Lo que une a los dos Méxicos que la narrativa separa y divide es la esperanza. AMLO vende esperanza pero sólo para sus seguidores, en tanto que Xóchitl, el nuevo fenómeno político, genera esperanza entre quienes ven con desazón al gobierno actual. Las diferencias en ese plano son menores: la esperanza unifica si el liderazgo la comprende y entiende la importancia que tiene para la población. Mucho más importante, la esperanza puede reducir la brecha entre los dos Méxicos para convertirse en el gran factor transformador.
Los mexicanos somos muy dados a la búsqueda de una solución salvadora. Una y otra vez a lo largo de las últimas décadas, el voto ha favorecido a quien ofrecía el nirvana. La ilusión nunca muere, lo que explica los continuos desvaríos.
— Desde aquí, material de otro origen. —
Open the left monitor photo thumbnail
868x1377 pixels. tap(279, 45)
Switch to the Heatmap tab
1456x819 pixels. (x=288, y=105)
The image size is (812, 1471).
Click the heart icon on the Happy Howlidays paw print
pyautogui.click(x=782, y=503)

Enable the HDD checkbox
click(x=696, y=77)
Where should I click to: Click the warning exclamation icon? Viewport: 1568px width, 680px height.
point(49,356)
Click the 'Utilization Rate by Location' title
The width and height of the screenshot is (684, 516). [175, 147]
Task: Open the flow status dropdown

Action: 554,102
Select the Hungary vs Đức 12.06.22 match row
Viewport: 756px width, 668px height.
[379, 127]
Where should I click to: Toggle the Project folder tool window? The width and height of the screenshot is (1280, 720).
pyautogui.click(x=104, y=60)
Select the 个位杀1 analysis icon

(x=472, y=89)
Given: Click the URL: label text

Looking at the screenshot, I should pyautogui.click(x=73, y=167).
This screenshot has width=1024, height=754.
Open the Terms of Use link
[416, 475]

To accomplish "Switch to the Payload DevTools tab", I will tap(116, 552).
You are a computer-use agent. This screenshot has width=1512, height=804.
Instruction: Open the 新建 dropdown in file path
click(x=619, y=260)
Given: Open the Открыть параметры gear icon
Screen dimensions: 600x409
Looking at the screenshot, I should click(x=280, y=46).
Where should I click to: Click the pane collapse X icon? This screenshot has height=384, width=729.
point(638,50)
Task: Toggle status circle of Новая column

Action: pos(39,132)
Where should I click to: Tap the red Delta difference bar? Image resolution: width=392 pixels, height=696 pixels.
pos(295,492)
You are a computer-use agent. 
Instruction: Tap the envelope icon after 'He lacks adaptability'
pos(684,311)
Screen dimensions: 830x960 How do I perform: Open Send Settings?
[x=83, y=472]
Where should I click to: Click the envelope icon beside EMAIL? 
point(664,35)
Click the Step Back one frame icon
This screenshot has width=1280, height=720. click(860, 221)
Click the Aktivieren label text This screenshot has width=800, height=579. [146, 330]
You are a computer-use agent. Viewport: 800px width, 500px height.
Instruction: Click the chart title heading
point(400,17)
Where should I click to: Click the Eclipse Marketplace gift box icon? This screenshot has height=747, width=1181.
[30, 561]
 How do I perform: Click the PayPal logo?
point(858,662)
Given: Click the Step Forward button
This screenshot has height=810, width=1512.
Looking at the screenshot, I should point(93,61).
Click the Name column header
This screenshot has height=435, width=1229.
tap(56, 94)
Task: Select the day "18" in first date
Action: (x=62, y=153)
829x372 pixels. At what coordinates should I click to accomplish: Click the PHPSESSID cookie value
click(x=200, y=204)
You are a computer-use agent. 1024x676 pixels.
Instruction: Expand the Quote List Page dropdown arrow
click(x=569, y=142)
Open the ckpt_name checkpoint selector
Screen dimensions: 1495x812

Por eso es tan importante que quienes hoy se encuentran ante la posibilidad de encabezar la contienda que se avecina desarrollen planteamientos que trasciendan la retórica esperanzadora y ofrezcan un proyecto de desarrollo susceptible de avanzarla.
Orwell también escribió en el mismo texto, “todos somos capaces de creer cosas que sabemos son falsas.” Como que ya es tiempo que quienes aspiran a la más alta función gubernamental expliquen qué es lo que harían para sacar al país del hoyo en que miles de promesas y corrupciones recientes y añejas lo han dejado.